## ABOUT THIS TASK
Reproduce all of the records exactly.

## DATA FOR PROCESSING
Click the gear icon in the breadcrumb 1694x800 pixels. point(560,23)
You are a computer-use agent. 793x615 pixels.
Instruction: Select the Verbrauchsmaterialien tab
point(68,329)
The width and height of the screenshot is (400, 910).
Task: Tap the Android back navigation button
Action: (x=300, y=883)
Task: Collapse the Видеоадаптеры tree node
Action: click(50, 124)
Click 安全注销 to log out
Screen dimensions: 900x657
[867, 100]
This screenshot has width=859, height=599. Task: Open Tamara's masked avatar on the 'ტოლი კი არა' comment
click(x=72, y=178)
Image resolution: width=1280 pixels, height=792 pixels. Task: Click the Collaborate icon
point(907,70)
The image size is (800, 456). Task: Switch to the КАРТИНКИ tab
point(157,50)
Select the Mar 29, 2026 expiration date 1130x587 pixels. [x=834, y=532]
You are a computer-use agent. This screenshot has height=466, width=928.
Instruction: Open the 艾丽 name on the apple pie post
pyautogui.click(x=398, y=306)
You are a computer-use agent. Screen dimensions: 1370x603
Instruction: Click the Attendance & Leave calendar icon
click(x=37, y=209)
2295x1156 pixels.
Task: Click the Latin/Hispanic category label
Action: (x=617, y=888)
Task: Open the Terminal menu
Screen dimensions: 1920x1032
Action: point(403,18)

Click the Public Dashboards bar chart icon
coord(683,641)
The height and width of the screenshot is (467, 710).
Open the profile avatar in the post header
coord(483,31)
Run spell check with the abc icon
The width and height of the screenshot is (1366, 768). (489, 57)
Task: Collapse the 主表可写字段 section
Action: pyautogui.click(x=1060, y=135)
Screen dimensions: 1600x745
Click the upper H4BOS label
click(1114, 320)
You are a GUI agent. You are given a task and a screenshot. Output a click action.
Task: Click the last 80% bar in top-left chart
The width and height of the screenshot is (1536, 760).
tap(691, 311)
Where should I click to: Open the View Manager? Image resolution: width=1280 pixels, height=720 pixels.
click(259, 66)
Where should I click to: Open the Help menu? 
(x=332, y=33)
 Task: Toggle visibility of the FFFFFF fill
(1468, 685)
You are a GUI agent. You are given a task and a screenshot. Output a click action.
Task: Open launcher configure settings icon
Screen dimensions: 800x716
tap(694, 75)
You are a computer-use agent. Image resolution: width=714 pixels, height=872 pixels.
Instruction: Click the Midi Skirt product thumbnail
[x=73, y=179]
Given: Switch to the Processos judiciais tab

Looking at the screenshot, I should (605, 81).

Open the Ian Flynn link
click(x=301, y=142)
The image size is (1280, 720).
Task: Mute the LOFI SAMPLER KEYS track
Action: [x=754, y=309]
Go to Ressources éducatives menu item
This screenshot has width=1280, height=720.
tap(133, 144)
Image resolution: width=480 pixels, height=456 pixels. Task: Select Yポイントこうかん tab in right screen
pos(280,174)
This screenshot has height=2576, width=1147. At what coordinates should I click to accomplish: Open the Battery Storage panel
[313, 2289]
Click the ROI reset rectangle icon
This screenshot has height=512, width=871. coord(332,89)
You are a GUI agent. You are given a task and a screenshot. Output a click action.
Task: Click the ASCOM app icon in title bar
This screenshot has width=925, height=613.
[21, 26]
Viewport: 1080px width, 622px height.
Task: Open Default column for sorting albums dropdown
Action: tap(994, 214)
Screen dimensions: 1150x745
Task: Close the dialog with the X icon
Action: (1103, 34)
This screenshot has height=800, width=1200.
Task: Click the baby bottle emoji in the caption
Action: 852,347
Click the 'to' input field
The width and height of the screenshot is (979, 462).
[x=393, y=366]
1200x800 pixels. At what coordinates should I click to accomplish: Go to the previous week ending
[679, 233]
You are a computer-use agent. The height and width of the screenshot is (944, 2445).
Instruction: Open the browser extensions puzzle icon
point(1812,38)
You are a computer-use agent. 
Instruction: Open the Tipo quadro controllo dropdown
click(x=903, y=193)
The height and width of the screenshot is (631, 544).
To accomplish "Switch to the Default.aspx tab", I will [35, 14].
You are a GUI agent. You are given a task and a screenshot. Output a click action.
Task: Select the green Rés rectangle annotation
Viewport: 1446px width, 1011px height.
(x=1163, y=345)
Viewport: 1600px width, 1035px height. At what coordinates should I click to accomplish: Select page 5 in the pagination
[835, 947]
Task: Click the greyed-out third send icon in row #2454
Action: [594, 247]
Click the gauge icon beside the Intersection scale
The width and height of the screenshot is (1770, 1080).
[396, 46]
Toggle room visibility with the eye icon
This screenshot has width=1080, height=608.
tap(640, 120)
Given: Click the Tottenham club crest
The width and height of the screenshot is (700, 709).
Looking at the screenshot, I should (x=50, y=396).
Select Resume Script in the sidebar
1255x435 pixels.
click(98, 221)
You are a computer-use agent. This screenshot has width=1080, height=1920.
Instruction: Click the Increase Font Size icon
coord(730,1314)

## SOLUTION BELOW
Click the gear icon in the breadcrumb 1694x800 pixels. point(560,23)
You are a computer-use agent. 793x615 pixels.
Instruction: Select the Verbrauchsmaterialien tab
point(68,329)
The width and height of the screenshot is (400, 910).
Task: Tap the Android back navigation button
Action: (x=300, y=883)
Task: Collapse the Видеоадаптеры tree node
Action: click(50, 124)
Click 安全注销 to log out
Screen dimensions: 900x657
[867, 100]
This screenshot has width=859, height=599. Task: Open Tamara's masked avatar on the 'ტოლი კი არა' comment
click(x=72, y=178)
Image resolution: width=1280 pixels, height=792 pixels. Task: Click the Collaborate icon
point(907,70)
The image size is (800, 456). Task: Switch to the КАРТИНКИ tab
point(157,50)
Select the Mar 29, 2026 expiration date 1130x587 pixels. [x=834, y=532]
You are a computer-use agent. This screenshot has height=466, width=928.
Instruction: Open the 艾丽 name on the apple pie post
pyautogui.click(x=398, y=306)
You are a computer-use agent. Screen dimensions: 1370x603
Instruction: Click the Attendance & Leave calendar icon
click(x=37, y=209)
2295x1156 pixels.
Task: Click the Latin/Hispanic category label
Action: (x=617, y=888)
Task: Open the Terminal menu
Screen dimensions: 1920x1032
Action: point(403,18)

Click the Public Dashboards bar chart icon
coord(683,641)
The height and width of the screenshot is (467, 710).
Open the profile avatar in the post header
coord(483,31)
Run spell check with the abc icon
The width and height of the screenshot is (1366, 768). (489, 57)
Task: Collapse the 主表可写字段 section
Action: pyautogui.click(x=1060, y=135)
Screen dimensions: 1600x745
Click the upper H4BOS label
click(1114, 320)
You are a GUI agent. You are given a task and a screenshot. Output a click action.
Task: Click the last 80% bar in top-left chart
The width and height of the screenshot is (1536, 760).
tap(691, 311)
Where should I click to: Open the View Manager? Image resolution: width=1280 pixels, height=720 pixels.
click(259, 66)
Where should I click to: Open the Help menu? 
(x=332, y=33)
 Task: Toggle visibility of the FFFFFF fill
(1468, 685)
You are a GUI agent. You are given a task and a screenshot. Output a click action.
Task: Open launcher configure settings icon
Screen dimensions: 800x716
tap(694, 75)
You are a computer-use agent. Image resolution: width=714 pixels, height=872 pixels.
Instruction: Click the Midi Skirt product thumbnail
[x=73, y=179]
Given: Switch to the Processos judiciais tab

Looking at the screenshot, I should (605, 81).

Open the Ian Flynn link
click(x=301, y=142)
The image size is (1280, 720).
Task: Mute the LOFI SAMPLER KEYS track
Action: [x=754, y=309]
Go to Ressources éducatives menu item
This screenshot has width=1280, height=720.
tap(133, 144)
Image resolution: width=480 pixels, height=456 pixels. Task: Select Yポイントこうかん tab in right screen
pos(280,174)
This screenshot has height=2576, width=1147. At what coordinates should I click to accomplish: Open the Battery Storage panel
[313, 2289]
Click the ROI reset rectangle icon
This screenshot has height=512, width=871. coord(332,89)
You are a GUI agent. You are given a task and a screenshot. Output a click action.
Task: Click the ASCOM app icon in title bar
This screenshot has width=925, height=613.
[21, 26]
Viewport: 1080px width, 622px height.
Task: Open Default column for sorting albums dropdown
Action: tap(994, 214)
Screen dimensions: 1150x745
Task: Close the dialog with the X icon
Action: (1103, 34)
This screenshot has height=800, width=1200.
Task: Click the baby bottle emoji in the caption
Action: 852,347
Click the 'to' input field
The width and height of the screenshot is (979, 462).
[x=393, y=366]
1200x800 pixels. At what coordinates should I click to accomplish: Go to the previous week ending
[679, 233]
You are a computer-use agent. The height and width of the screenshot is (944, 2445).
Instruction: Open the browser extensions puzzle icon
point(1812,38)
You are a computer-use agent. 
Instruction: Open the Tipo quadro controllo dropdown
click(x=903, y=193)
The height and width of the screenshot is (631, 544).
To accomplish "Switch to the Default.aspx tab", I will [35, 14].
You are a GUI agent. You are given a task and a screenshot. Output a click action.
Task: Select the green Rés rectangle annotation
Viewport: 1446px width, 1011px height.
(x=1163, y=345)
Viewport: 1600px width, 1035px height. At what coordinates should I click to accomplish: Select page 5 in the pagination
[835, 947]
Task: Click the greyed-out third send icon in row #2454
Action: [594, 247]
Click the gauge icon beside the Intersection scale
The width and height of the screenshot is (1770, 1080).
[396, 46]
Toggle room visibility with the eye icon
This screenshot has width=1080, height=608.
tap(640, 120)
Given: Click the Tottenham club crest
The width and height of the screenshot is (700, 709).
Looking at the screenshot, I should (x=50, y=396).
Select Resume Script in the sidebar
1255x435 pixels.
click(98, 221)
You are a computer-use agent. This screenshot has width=1080, height=1920.
Instruction: Click the Increase Font Size icon
coord(730,1314)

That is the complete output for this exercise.